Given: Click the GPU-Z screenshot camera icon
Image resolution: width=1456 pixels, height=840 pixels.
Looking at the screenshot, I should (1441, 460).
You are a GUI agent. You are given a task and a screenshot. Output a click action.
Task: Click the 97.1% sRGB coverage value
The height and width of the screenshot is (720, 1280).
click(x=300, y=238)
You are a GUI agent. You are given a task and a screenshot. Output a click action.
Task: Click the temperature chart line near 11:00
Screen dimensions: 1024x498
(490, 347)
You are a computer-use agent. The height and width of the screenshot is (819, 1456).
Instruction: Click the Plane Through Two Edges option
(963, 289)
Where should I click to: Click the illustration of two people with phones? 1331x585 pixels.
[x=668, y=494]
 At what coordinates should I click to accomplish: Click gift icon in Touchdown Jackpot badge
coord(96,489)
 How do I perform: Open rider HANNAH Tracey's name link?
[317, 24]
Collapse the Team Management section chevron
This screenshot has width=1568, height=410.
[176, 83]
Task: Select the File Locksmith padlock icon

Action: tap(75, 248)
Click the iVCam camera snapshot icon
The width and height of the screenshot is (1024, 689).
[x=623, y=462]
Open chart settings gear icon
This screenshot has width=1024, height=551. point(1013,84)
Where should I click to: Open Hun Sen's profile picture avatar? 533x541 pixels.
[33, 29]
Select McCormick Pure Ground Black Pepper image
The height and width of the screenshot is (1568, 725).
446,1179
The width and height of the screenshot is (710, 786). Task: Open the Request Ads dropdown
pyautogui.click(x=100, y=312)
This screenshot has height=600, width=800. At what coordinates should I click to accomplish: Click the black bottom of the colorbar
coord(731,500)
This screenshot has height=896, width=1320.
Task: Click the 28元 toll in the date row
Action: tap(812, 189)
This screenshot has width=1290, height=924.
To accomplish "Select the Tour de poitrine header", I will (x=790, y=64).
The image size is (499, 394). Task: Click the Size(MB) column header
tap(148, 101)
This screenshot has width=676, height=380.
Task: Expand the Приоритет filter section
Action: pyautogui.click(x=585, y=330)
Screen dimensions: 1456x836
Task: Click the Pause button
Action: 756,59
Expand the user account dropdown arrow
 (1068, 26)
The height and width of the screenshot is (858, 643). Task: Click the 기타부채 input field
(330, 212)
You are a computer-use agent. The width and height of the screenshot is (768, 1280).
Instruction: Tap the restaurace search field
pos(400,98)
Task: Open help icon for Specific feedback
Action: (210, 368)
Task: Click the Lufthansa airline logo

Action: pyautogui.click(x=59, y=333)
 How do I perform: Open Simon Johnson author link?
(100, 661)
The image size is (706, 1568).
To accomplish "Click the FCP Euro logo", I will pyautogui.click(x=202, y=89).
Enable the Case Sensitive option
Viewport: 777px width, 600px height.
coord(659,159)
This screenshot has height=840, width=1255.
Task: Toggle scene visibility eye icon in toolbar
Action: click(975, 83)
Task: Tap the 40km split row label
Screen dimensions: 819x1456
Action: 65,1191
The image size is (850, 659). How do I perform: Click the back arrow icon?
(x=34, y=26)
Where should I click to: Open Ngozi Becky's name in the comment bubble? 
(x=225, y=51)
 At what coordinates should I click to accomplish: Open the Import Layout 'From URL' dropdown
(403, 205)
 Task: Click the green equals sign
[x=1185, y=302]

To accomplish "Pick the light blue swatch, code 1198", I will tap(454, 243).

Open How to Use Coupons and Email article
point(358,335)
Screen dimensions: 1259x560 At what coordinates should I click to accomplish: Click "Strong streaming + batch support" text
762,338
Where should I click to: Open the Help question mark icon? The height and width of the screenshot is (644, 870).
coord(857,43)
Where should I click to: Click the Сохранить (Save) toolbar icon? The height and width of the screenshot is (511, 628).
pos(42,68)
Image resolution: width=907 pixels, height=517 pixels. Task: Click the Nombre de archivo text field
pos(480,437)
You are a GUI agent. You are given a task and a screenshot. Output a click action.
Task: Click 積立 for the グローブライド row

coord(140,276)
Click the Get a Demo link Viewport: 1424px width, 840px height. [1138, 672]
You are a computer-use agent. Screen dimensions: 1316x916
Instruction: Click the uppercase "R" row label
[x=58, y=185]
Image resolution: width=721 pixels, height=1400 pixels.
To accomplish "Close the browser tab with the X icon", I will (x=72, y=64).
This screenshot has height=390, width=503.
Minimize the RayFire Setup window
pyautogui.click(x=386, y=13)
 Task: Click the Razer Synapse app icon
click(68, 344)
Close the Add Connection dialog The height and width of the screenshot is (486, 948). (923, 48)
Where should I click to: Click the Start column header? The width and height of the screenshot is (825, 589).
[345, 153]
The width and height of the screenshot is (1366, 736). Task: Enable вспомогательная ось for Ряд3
-*-
Exercise requirements
Copy out, in full, each line above that has the word "computer" in it.

The answer
You are a computer-use agent. The height and width of the screenshot is (819, 1456).
You are a computer-use agent. The width and height of the screenshot is (768, 1280).
You are a computer-use agent. Screen dimensions: 1316x916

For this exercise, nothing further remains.